Katrina est dorénavant la star de l'école de Tourves, elle interprète la pop de son village comme personne. J'ai appris ce matin que Zlata n'a que huit ans! Elle me rappelle une gamine de Vaulx en Velin qui me faisait péter les plombs aussi jusqu'à ce que je l'engueule un peu trop fort et qu'elle s'accroche à ma taille comme une naufragée à une bouée. Elle ne me lâchait plus, j'avais compris ce jour là que son père était en train de mourir, elle aussi venait de l'est. Zlata a le même profil, une vraie teigne, un sourire immense, une énergie de folie, elle marche sur toutes les lignes qu'on essaie de dessiner en collectivité. Son père est loin, il est bloqué en Ukraine par la loi martiale.

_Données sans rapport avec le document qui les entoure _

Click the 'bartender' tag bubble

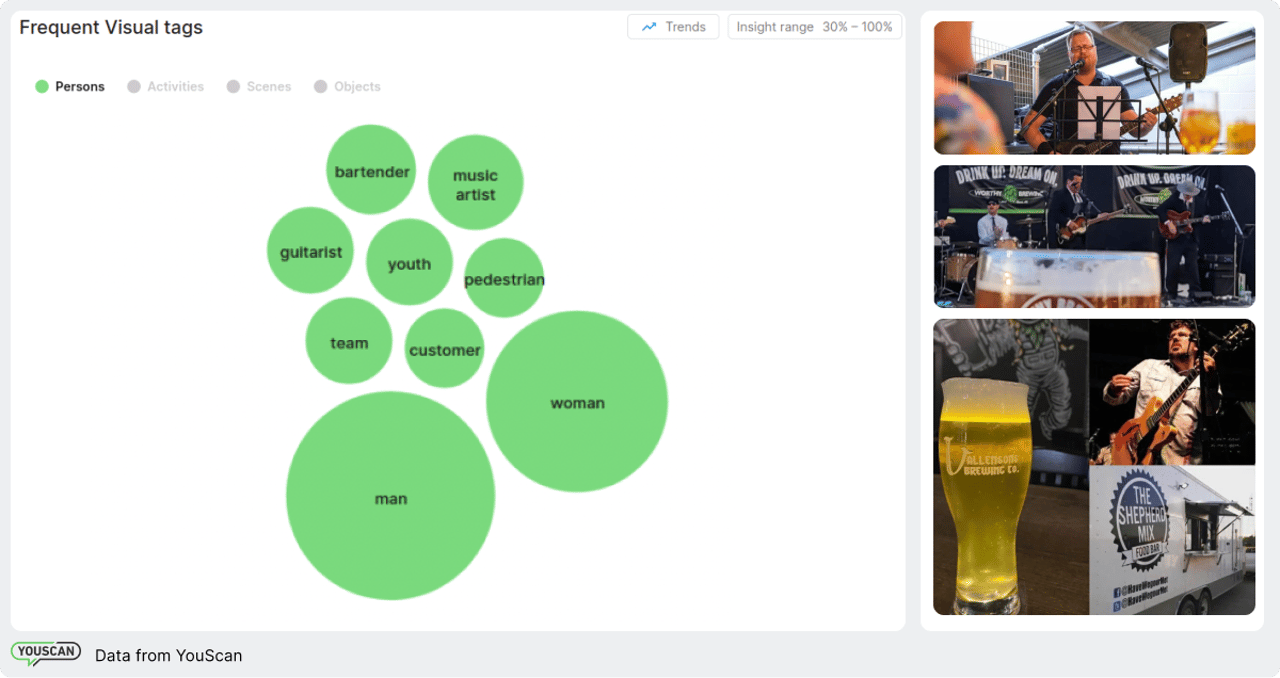click(371, 170)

Les femmes qui s'approchent de nous viennent à tous les rendez vous de Denise. Elle a gagné leur confiance et leurs gamines. Elles deviennent amies aussi. ça fait deux jours que Iana nous offre le chocolat chaud ou la camomille à 18h. Nonna, sa fille, a beaucoup changé. Elle a abandonné ses tresses serrées et sa tignasse se balade au vent. Elle est grande et bronzée, s'écorche les genoux et se pend aux balustrades. Du haut de ses quatre ans, elle est hyper douée avec ses mains. Elle vient tous les soirs avec Katrina chercher Denise « Masterclass ? ». C’est l’heure de l’atelier. Yulia et Oksana viennent aux goûters de Iana.

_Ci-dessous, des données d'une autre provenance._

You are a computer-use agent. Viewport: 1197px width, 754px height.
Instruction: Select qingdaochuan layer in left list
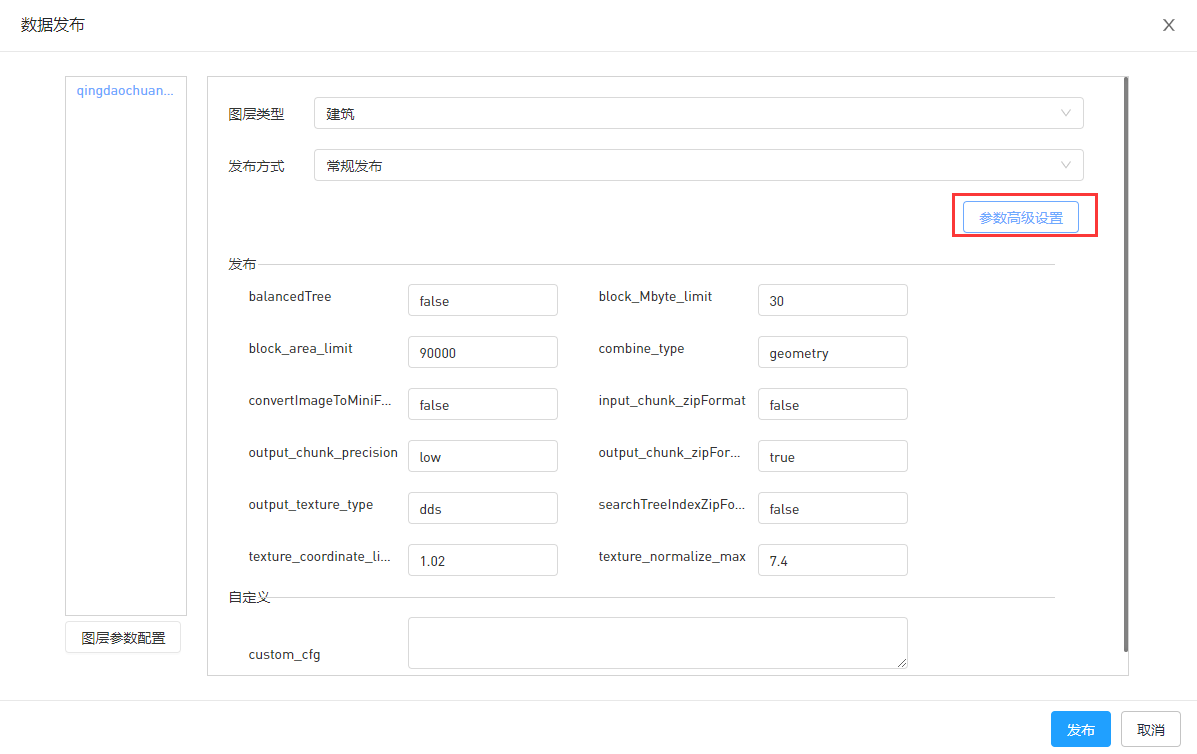pyautogui.click(x=125, y=90)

Je crois que nous sommes les premières à leur avoir souhaité la bienvenue. Les yeux se sont agrandis. "Spasiva", ça veut dire "merci". Tout le monde parle russe. Le cercle s'agrandit chaque jour. Grace au traducteur de Google, Denise les fait parler, les écoute, reprend son taf de psy. Joe, Elise et Louis attendent notre feu vert pour faire une grosse daube de sanglier. Pour 50 personnes. Ce sera jeudi prochain.
Piotr adore le karaoké. Avec son vieux survêt, il a amené sa famille hier. Il y avait du Mistral, on pensait n'avoir personne. "-Karaoke?" -"Ok". Ils écrivent en cyrillique leurs chanson sur le smartphone de Denise, on copie colle sur youtube et c'est partit. Les mamies sont venues. Une dame en robe rouge chantait trop bien. Ils adorent les chansons kitsch et les connaissent toutes par cœur. « T’as pas une chanson qui s’appelle : Tu sais que tu veux tellement vivre » ? « Tu danses ? » -« Oui ».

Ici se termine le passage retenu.